Along with the legend it might be useful to add a scale bar as the data shown relates to a measurement of distance. Add a scale bar using the associated tool from the table above. Customising this toolbar can be tricky at first but with practise becomes simple.

Firstly, we can edit the style of the scale bar under main properties. Try changing Single box to other options and see what it does. Some of these styles may not be as easily readable, so for now we’ll stick to the original.

To change the number of divisions of the bar and the distance shown the Segments section of the item properties can be altered where it says ‘left 0’ and ‘right 2’. Change ‘right 2’ to ‘right 4’ for example and the bar will increase to 4 segments. The length will also change.

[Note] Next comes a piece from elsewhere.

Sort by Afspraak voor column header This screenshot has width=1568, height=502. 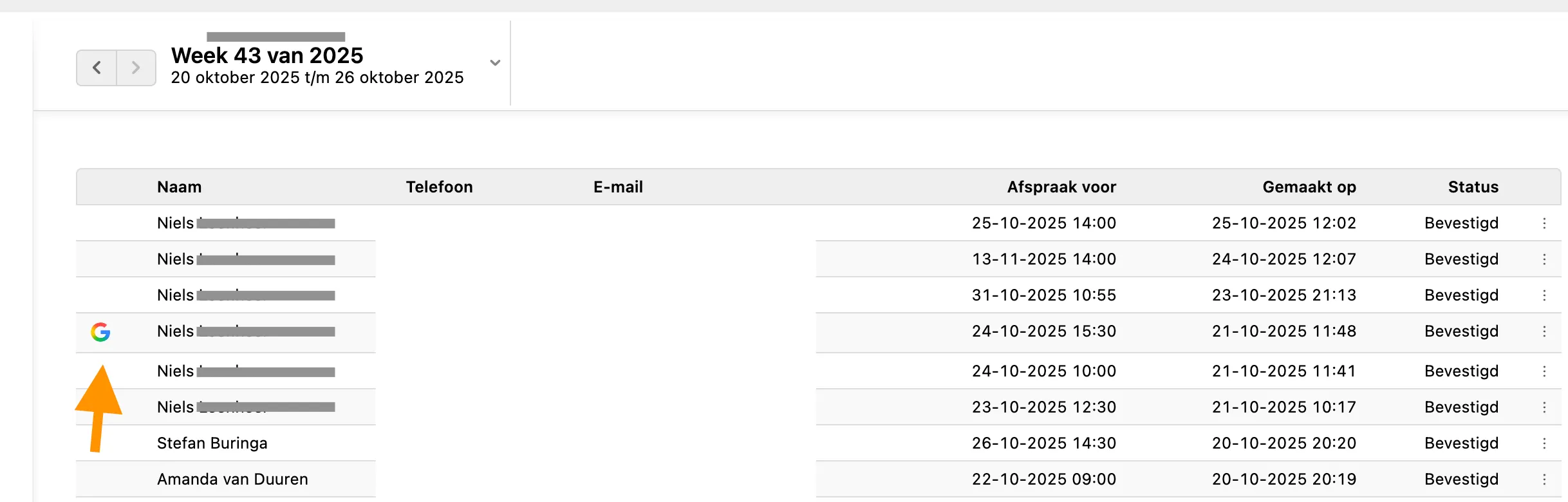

This is because the width of each segment is fixed to a certain number of map length units i.e. each segment will be 2.5km, so having 4 segments will yield a scale bar ranging from 0-10km with divisions every 2.5km. Try experimenting with these variables to find a scale bar which sensibly depicts the scale of the map. Normally, around 4 divisions of about 1-4 units width each should be ok.

Text

While ‘a picture says a thousand words’, the context of a map is usually impossible to discern without some text to describe it. Using the label tool we’ll add a descriptive title to the map. With the tool selected, click and drag to create a text box. This will contain a ‘Lorem ipsum’ placeholder by default.

The properties of the text can be customised in the Item Properties panel. Try experimenting with some of the options under Appearance. When multiple labels are present, they should follow a natural order of precedence: Titles should be the largest and boldest, headers smaller and less bold, descriptive text should be of a normal but readable size, and layer labels and data credits should be visible but unintrusive.

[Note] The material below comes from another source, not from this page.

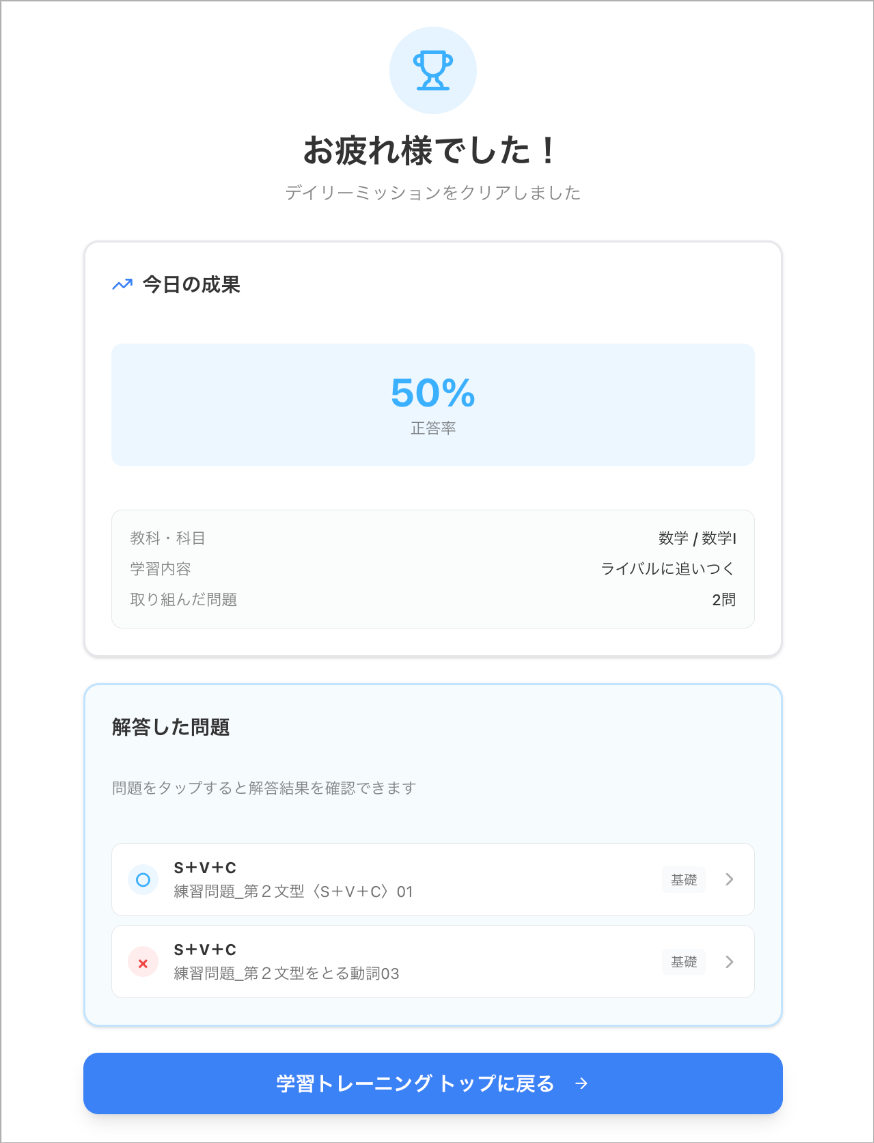Click the trophy icon at top
This screenshot has width=874, height=1143.
433,71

Add a title to the map using the text tool. It should be descriptive enough that it alone could get across the content and purpose of the map, but short enough that it can be read at a glance.

It is also important to add credits for any data used in the creation of the map or figures. Our map has used data from the City of Edinburgh, so we need to use their acknowledgements in credits. We also used OS basemaps and so need to follow their acknowledgement guide. For our purposes this can be done with the following acknowledgement:

Copyright City of Edinburgh Council, contains Ordnance Survey data © Crown copyright and database right 2021

We’ll render all text in the Arial font. This is a very legible font above size 10 and is the standard font used across government.

Exporting Maps

Final output map: Choropleth showing density of trees in Edinburgh Natural Neighbourhoods

Now our map is finished we can export it to use elsewhere. Bear in mind that the purpose of this map is to quickly visualise some geographic data for informal use only for example, a presentation to a team or on a github page.

Multiple formats are available when exporting a map. Open the Layout drop down from the menu bar, and navigate down to the three options: Export as Image, Export as SVG, and Export as PDF. Image will allow us to save to a standard image format like a .jpg or .png. And SVG is an image format which maintains the contents of the image as vectors rather than pixels. An SVG can be opened and edited in a non-raster editing suite such as Adobe Illustrator. Unfortunately, attempting to do this will give a warning that QGIS’ SVG library is not adequate for saving to this format and advises to export as PDF instead. Exporting to PDF will save the map as high quality PDF.

As we want to use this visualisation elsewhere, such as in presentations or as here in a github markdown document, we will export as an image. After choosing a file name and format (png and jpg are preferred), a dialogue will let us choose the resolution of the output.

Dialogue for exporting a layout as an image

Although standard print resolution is 300dpi, for our purposes 150-250dpi will suffice. Any greater can produce very large files which can be awkward to transfer over networks and may clog up storage.


You have now completed the Introduction to QGIS course and should now be able to perform basic analysis work in QGIS. Well done!